MITB Banner

Action Recognition Using Inflated 3D CNN

Inflated 3D CNN

We all have audienced the fantastic deep learning approaches that have regularly or empirically, demonstrated better than ever success each and every time in learning image representation tasks, such as image captioning, semantic segmentation, object detection, and so on. With a wide variety of convolutional neural networks on our hands, this has enabled us to capture the hypothesis of spatial locality (meaning relevant data elements to be arranged and accessed one by one in a line) in image data structures. In this article, as you can guess from the name, let us take a deeper dive into a specific video task, namely Action Recognition.

In layman’s language, if I can lay it out to someone, it would be a task involving identifying different actions from video clips. Simple enough? Now, video here is considered as a sequence of 2-dimensional frames running after one another. Yes, that is FPS(Frames Per Second) if you wonder for those who don’t know. If you think about it, this seems like a simple and easy extension of image classification tasks applied to multiple images, aka frames here in our case. After this, all needed is that we have to aggregate the predictions from each frame. Yes, that’s it.  

Despite the stiff and humongous success of deep learning architectures in image classification, in ImageNet,  progress has been slower for video classification. We, in this article, are going to try 3D Covnet or simply I3D as mentioned by the authors Joao Carreira and Andrew Zisserman in their paper “Quo Vadis, Action Recognition?
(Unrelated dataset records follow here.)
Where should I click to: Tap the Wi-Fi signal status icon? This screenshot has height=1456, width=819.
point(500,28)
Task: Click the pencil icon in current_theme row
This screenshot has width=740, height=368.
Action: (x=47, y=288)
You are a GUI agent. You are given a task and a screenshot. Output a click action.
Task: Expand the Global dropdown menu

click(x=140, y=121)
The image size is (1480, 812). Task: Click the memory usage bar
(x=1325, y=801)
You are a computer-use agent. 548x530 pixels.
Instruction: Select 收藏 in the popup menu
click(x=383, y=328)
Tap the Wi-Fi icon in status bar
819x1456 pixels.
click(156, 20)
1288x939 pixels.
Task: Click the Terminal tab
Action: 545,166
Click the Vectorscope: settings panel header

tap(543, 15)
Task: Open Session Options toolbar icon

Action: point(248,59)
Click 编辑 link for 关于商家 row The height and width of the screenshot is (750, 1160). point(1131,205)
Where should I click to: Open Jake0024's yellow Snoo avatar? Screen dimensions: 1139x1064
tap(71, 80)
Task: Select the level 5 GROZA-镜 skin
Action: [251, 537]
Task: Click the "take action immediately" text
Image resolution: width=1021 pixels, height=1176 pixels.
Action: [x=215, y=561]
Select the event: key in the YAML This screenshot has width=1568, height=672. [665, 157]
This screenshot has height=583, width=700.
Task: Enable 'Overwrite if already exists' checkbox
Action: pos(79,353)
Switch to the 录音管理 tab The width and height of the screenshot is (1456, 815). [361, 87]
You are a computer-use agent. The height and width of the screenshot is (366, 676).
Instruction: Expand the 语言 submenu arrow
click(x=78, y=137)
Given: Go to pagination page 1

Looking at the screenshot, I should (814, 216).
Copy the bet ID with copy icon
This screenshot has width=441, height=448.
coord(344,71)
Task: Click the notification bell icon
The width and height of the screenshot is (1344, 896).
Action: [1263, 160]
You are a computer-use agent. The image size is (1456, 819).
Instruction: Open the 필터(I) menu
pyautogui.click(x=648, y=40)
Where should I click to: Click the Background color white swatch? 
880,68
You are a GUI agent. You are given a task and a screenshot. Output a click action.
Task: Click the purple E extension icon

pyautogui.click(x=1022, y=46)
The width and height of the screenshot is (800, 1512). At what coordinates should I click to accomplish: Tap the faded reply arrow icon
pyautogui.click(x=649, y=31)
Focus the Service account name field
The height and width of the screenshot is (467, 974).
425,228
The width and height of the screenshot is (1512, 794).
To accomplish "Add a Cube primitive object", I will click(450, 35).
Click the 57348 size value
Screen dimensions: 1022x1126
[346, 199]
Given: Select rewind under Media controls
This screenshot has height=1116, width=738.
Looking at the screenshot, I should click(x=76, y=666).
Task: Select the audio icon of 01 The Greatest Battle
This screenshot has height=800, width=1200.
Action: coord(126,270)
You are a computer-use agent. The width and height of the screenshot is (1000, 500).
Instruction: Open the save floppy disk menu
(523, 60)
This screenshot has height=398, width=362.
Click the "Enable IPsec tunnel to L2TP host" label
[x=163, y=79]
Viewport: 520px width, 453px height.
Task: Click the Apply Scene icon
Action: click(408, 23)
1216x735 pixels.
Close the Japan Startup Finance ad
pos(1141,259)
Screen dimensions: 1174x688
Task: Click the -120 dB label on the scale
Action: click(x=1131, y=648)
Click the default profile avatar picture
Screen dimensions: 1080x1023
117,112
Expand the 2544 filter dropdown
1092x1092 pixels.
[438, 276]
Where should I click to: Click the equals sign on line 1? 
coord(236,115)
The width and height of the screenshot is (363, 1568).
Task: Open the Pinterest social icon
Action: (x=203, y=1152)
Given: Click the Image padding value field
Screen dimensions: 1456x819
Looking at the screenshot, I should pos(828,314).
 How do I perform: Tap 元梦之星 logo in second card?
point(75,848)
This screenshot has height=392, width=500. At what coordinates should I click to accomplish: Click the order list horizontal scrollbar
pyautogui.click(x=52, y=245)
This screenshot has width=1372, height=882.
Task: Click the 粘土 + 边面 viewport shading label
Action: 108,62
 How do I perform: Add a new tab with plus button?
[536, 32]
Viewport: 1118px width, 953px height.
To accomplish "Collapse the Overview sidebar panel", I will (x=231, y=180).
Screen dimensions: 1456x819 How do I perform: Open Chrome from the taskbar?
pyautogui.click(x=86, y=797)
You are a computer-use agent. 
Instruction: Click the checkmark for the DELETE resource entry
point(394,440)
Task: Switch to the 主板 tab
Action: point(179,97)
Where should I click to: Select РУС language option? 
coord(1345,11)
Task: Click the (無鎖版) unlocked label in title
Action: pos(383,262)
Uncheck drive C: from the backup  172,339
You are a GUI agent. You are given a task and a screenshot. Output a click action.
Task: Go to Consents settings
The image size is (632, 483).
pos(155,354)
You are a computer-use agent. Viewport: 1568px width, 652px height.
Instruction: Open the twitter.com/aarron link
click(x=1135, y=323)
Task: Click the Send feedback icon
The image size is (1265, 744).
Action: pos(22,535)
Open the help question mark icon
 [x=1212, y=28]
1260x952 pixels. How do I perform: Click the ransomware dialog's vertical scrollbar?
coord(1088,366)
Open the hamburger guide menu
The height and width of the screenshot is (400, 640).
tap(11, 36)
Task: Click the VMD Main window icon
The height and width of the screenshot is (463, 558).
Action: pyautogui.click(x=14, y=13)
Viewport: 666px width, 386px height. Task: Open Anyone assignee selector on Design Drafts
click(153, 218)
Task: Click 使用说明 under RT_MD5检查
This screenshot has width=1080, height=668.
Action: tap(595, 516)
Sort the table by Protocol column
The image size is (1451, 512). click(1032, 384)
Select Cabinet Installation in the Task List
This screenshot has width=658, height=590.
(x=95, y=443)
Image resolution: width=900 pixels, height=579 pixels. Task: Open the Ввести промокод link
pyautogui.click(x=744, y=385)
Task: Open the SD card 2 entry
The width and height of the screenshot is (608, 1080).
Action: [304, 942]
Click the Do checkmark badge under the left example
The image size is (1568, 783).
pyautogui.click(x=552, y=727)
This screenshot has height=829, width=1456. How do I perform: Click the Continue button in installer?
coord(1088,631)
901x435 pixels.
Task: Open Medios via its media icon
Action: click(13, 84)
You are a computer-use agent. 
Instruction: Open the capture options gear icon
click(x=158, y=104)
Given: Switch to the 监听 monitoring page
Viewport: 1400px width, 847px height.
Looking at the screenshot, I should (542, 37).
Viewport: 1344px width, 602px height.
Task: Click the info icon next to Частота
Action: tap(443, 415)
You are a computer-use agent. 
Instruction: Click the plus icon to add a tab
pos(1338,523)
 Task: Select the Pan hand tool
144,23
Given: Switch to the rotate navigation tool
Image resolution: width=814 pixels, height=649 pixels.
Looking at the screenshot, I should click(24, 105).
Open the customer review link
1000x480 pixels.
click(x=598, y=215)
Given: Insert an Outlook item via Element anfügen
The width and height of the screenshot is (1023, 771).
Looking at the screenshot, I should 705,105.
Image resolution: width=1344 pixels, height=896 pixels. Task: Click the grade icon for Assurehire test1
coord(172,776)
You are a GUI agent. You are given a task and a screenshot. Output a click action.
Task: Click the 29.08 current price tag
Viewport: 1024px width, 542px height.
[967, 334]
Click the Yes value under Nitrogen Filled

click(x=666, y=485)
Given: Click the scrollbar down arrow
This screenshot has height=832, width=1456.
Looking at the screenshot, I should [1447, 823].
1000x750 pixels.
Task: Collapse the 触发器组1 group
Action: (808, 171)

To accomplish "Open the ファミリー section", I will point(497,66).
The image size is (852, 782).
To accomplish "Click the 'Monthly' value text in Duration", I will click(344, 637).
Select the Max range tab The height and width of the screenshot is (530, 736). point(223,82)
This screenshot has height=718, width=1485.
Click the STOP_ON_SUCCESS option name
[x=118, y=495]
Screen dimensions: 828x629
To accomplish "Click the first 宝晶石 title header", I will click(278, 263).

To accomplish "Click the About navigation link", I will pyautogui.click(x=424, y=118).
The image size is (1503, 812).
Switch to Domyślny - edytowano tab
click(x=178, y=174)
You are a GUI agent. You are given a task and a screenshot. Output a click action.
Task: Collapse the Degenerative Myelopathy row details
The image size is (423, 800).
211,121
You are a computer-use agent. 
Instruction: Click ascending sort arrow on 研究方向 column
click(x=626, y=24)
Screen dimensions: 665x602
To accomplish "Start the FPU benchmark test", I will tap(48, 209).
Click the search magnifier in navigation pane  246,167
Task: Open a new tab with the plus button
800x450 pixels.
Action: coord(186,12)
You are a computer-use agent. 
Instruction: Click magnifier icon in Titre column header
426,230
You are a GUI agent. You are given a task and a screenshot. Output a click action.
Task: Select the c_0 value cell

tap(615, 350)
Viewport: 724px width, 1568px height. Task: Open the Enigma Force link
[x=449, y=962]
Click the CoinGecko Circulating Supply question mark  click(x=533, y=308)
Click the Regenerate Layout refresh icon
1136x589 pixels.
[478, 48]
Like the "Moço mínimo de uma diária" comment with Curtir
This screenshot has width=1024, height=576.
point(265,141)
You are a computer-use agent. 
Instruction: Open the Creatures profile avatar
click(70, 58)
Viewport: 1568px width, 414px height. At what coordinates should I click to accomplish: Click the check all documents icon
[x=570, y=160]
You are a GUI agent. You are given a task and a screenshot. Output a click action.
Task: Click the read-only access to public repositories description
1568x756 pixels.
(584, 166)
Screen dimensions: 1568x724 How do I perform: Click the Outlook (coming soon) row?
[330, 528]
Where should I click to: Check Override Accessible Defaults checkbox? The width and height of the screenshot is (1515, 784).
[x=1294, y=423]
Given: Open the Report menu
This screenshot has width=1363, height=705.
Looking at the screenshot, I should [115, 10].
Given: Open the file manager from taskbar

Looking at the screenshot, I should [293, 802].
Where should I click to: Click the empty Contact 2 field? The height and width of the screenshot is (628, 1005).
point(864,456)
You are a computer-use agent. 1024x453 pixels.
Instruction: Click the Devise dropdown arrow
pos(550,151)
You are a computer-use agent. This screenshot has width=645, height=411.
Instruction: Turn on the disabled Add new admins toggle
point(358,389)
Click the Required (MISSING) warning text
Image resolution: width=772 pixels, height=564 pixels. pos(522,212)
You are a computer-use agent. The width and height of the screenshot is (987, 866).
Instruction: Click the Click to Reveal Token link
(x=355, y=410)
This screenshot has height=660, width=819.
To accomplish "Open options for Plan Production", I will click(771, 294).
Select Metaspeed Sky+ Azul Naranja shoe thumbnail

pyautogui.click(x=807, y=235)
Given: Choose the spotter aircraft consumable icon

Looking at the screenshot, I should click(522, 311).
A New Model and the Kinetics Dataset” published in 2017 as a CVPR(Conference on Computer Vision and Pattern Recognition) conference paper. 

A new architecture was introduced in the paper, as mentioned in the name above for video classification. This spectacular model achieved state-of-the-art results on the HMDB51 and UCF101 datasets. Moreover, when pre-trained on Kinetics dataset, it performed extremely well and was placed first in the CVPR 2017 Charades challenge.

In simple terms, the architecture of inflated 3D CNN model goes something like this – input is a video, 3D input as in 2-dimensional frame with time as the third dimension. It contains Convolutional(CNN) layers with stride 2, after which there is a max-pooling layer and multiple Inception modules (conv. Layers with one max pooling layer, concatenation is the main task). Inflated because of the reason that we are having these modules (described in the paper) dilated into the middle of the model. These modules can have different mini architectures in them like LSTM, Two streams and so on are mentioned in the paper. In the end, we have an average pooling layer with a 1x1x1 Conv layer for prediction.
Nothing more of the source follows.